* _ASSIGNMENT_:
Exactly reproduce the lines from the one holding "Image resolution: width=960" through the final line of the listing below, with both ends included and nothing else.

* _INFORMATION_:

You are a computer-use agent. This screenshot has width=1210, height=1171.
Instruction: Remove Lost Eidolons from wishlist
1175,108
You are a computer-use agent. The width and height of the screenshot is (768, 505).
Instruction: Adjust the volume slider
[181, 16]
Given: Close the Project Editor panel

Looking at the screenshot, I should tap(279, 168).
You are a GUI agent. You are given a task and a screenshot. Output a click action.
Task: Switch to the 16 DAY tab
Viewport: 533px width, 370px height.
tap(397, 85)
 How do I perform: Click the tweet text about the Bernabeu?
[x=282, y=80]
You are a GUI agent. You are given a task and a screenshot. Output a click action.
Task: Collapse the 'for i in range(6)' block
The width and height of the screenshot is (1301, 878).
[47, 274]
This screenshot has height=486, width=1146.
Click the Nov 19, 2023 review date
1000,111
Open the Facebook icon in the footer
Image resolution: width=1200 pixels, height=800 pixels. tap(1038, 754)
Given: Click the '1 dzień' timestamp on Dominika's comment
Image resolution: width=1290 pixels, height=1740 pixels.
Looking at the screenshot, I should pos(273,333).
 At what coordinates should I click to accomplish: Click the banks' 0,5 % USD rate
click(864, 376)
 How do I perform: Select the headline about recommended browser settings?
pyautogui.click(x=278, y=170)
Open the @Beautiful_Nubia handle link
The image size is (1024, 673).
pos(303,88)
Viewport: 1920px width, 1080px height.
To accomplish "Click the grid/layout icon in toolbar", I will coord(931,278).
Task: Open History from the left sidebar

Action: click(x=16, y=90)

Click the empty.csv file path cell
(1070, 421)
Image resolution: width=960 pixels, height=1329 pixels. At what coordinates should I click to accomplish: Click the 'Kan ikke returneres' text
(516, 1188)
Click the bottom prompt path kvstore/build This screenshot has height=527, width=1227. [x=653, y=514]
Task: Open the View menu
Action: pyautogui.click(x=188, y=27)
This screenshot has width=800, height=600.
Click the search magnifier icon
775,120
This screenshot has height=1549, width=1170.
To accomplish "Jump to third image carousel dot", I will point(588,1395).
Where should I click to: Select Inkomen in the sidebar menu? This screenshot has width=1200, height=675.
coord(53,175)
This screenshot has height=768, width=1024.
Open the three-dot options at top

* _ANSWER SPACE_:
Image resolution: width=960 pixels, height=1329 pixels. At what coordinates should I click to accomplish: Click the 'Kan ikke returneres' text
(516, 1188)
Click the bottom prompt path kvstore/build This screenshot has height=527, width=1227. [x=653, y=514]
Task: Open the View menu
Action: pyautogui.click(x=188, y=27)
This screenshot has width=800, height=600.
Click the search magnifier icon
775,120
This screenshot has height=1549, width=1170.
To accomplish "Jump to third image carousel dot", I will point(588,1395).
Where should I click to: Select Inkomen in the sidebar menu? This screenshot has width=1200, height=675.
coord(53,175)
This screenshot has height=768, width=1024.
Open the three-dot options at top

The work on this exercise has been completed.